● What you will do: From the listing below, set down exactly the lines between the one holding "2013 (26, 1911)" and the one holding "0964 854 888 (864, 383)", inclusive. No other line is wanted.

● Data extracts:

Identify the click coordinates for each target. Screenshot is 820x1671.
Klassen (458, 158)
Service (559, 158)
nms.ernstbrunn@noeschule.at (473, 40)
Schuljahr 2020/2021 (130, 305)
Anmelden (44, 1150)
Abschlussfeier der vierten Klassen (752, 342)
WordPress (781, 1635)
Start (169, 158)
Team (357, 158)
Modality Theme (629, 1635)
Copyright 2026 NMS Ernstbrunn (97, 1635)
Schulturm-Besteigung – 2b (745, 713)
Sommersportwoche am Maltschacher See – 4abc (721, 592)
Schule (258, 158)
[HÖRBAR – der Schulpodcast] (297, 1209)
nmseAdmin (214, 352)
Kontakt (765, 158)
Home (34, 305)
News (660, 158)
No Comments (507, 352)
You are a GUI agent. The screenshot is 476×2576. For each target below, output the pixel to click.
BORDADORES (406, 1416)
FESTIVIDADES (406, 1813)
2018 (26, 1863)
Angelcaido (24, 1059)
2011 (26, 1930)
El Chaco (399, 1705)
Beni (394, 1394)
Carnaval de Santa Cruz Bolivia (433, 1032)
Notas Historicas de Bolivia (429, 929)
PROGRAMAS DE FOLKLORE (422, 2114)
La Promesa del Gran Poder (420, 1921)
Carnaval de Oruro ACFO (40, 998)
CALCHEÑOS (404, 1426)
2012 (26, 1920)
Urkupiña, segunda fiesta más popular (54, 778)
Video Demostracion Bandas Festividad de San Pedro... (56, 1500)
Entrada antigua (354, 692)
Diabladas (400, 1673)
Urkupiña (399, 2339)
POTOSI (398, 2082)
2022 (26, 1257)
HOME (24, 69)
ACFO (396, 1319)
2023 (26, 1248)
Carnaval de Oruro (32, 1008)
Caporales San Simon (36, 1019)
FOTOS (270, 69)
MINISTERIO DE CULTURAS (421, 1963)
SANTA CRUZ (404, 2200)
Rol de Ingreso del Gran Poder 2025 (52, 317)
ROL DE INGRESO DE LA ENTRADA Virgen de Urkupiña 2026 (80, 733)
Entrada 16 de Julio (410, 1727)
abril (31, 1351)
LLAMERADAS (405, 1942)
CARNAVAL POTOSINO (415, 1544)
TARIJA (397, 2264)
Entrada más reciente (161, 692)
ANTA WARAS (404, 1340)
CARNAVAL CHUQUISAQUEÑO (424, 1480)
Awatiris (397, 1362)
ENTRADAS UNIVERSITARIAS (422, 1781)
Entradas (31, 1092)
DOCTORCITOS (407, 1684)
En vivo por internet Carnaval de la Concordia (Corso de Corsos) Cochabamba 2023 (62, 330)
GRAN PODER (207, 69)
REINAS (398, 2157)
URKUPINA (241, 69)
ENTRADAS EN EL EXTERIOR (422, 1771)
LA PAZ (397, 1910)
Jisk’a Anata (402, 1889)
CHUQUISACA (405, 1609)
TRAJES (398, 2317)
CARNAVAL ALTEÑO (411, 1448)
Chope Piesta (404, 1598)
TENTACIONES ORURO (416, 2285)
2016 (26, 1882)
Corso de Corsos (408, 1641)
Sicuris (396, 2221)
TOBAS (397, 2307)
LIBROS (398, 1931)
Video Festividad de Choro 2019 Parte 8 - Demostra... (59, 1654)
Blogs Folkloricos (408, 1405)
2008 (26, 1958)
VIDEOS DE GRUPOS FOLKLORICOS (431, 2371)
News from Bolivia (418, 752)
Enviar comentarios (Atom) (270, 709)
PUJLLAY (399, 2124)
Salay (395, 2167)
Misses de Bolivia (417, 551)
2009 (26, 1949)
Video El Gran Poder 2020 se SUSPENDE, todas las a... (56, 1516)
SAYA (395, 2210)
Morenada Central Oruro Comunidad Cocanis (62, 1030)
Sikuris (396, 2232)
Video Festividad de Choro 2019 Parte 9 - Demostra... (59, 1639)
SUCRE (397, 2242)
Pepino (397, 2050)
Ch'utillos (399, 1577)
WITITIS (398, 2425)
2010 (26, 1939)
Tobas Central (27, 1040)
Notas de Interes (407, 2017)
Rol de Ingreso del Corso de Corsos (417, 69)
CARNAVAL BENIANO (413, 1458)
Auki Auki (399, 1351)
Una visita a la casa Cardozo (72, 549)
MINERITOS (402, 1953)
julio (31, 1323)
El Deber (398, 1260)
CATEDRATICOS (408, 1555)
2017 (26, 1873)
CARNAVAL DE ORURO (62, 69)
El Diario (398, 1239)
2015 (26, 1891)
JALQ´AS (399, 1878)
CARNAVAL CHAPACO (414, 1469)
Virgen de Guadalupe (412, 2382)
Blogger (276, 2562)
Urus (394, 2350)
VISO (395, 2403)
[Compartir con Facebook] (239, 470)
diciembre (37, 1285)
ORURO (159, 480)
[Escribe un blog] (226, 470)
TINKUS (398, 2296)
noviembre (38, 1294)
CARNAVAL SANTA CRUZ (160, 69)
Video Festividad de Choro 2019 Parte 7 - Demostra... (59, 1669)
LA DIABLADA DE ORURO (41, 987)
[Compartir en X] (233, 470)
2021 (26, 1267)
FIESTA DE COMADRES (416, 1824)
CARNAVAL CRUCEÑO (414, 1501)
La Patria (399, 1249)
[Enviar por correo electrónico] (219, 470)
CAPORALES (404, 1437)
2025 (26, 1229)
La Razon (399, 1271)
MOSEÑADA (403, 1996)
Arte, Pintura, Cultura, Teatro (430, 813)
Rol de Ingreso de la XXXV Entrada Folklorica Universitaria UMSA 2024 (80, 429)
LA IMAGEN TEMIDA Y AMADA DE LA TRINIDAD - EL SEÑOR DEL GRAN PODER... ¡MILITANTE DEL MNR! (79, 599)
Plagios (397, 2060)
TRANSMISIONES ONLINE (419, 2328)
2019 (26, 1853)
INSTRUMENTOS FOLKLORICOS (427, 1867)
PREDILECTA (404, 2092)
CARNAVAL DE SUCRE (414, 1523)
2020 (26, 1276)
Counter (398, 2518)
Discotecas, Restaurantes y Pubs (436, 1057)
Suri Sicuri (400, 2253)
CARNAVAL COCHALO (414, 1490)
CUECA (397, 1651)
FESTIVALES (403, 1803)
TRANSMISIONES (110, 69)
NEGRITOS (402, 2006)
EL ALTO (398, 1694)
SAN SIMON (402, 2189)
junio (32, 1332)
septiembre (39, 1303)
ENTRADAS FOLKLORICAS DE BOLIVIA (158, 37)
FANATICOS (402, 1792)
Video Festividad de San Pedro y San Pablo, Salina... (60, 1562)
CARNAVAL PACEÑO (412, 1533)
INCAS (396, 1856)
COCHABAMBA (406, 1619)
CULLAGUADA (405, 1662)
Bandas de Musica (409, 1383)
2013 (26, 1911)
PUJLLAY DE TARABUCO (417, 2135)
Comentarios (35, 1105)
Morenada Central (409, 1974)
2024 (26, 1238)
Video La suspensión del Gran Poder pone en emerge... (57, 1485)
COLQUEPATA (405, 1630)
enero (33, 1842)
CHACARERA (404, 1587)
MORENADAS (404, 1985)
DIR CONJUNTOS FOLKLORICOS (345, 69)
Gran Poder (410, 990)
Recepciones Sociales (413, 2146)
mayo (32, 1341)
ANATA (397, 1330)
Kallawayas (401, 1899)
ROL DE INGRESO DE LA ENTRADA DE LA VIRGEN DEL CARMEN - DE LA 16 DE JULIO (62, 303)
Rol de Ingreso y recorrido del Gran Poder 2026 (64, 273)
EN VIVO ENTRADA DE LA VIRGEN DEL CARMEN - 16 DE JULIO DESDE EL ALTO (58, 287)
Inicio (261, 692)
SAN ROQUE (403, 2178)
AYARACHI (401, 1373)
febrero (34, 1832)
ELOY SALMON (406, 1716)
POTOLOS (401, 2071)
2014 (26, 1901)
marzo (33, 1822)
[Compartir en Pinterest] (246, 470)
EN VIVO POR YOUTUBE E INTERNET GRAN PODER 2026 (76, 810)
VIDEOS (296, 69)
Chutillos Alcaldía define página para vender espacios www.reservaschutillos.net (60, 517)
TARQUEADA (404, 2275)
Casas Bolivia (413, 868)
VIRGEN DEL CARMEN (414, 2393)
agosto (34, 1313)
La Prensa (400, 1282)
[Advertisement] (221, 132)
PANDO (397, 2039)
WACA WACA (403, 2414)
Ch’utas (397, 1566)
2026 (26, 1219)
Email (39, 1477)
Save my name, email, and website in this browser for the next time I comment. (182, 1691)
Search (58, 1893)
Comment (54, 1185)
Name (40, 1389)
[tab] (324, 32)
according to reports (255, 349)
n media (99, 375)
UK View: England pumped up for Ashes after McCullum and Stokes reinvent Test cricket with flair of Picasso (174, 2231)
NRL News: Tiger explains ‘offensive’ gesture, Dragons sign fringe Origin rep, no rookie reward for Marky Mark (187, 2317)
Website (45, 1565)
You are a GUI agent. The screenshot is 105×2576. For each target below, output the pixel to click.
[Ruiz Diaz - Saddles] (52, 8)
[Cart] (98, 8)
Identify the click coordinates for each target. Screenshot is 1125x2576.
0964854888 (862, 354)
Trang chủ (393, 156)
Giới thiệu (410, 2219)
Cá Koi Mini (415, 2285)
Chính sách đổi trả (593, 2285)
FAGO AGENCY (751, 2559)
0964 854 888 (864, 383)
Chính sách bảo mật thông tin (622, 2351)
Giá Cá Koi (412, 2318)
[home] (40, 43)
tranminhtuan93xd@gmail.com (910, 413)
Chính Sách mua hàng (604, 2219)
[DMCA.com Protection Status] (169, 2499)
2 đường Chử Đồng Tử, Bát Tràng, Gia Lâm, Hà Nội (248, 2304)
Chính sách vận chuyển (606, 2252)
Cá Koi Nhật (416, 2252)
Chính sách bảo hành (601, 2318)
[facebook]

● Solution to this task:
2013 (26, 1911)
PUJLLAY DE TARABUCO (417, 2135)
Comentarios (35, 1105)
Morenada Central (409, 1974)
2024 (26, 1238)
Video La suspensión del Gran Poder pone en emerge... (57, 1485)
COLQUEPATA (405, 1630)
enero (33, 1842)
CHACARERA (404, 1587)
MORENADAS (404, 1985)
DIR CONJUNTOS FOLKLORICOS (345, 69)
Gran Poder (410, 990)
Recepciones Sociales (413, 2146)
mayo (32, 1341)
ANATA (397, 1330)
Kallawayas (401, 1899)
ROL DE INGRESO DE LA ENTRADA DE LA VIRGEN DEL CARMEN - DE LA 16 DE JULIO (62, 303)
Rol de Ingreso y recorrido del Gran Poder 2026 (64, 273)
EN VIVO ENTRADA DE LA VIRGEN DEL CARMEN - 16 DE JULIO DESDE EL ALTO (58, 287)
Inicio (261, 692)
SAN ROQUE (403, 2178)
AYARACHI (401, 1373)
febrero (34, 1832)
ELOY SALMON (406, 1716)
POTOLOS (401, 2071)
2014 (26, 1901)
marzo (33, 1822)
[Compartir en Pinterest] (246, 470)
EN VIVO POR YOUTUBE E INTERNET GRAN PODER 2026 (76, 810)
VIDEOS (296, 69)
Chutillos Alcaldía define página para vender espacios www.reservaschutillos.net (60, 517)
TARQUEADA (404, 2275)
Casas Bolivia (413, 868)
VIRGEN DEL CARMEN (414, 2393)
agosto (34, 1313)
La Prensa (400, 1282)
[Advertisement] (221, 132)
PANDO (397, 2039)
WACA WACA (403, 2414)
Ch’utas (397, 1566)
2026 (26, 1219)
Email (39, 1477)
Save my name, email, and website in this browser for the next time I comment. (182, 1691)
Search (58, 1893)
Comment (54, 1185)
Name (40, 1389)
[tab] (324, 32)
according to reports (255, 349)
n media (99, 375)
UK View: England pumped up for Ashes after McCullum and Stokes reinvent Test cricket with flair of Picasso (174, 2231)
NRL News: Tiger explains ‘offensive’ gesture, Dragons sign fringe Origin rep, no rookie reward for Marky Mark (187, 2317)
Website (45, 1565)
You are a GUI agent. The screenshot is 105×2576. For each target below, output the pixel to click.
[Ruiz Diaz - Saddles] (52, 8)
[Cart] (98, 8)
Identify the click coordinates for each target. Screenshot is 1125x2576.
0964854888 (862, 354)
Trang chủ (393, 156)
Giới thiệu (410, 2219)
Cá Koi Mini (415, 2285)
Chính sách đổi trả (593, 2285)
FAGO AGENCY (751, 2559)
0964 854 888 (864, 383)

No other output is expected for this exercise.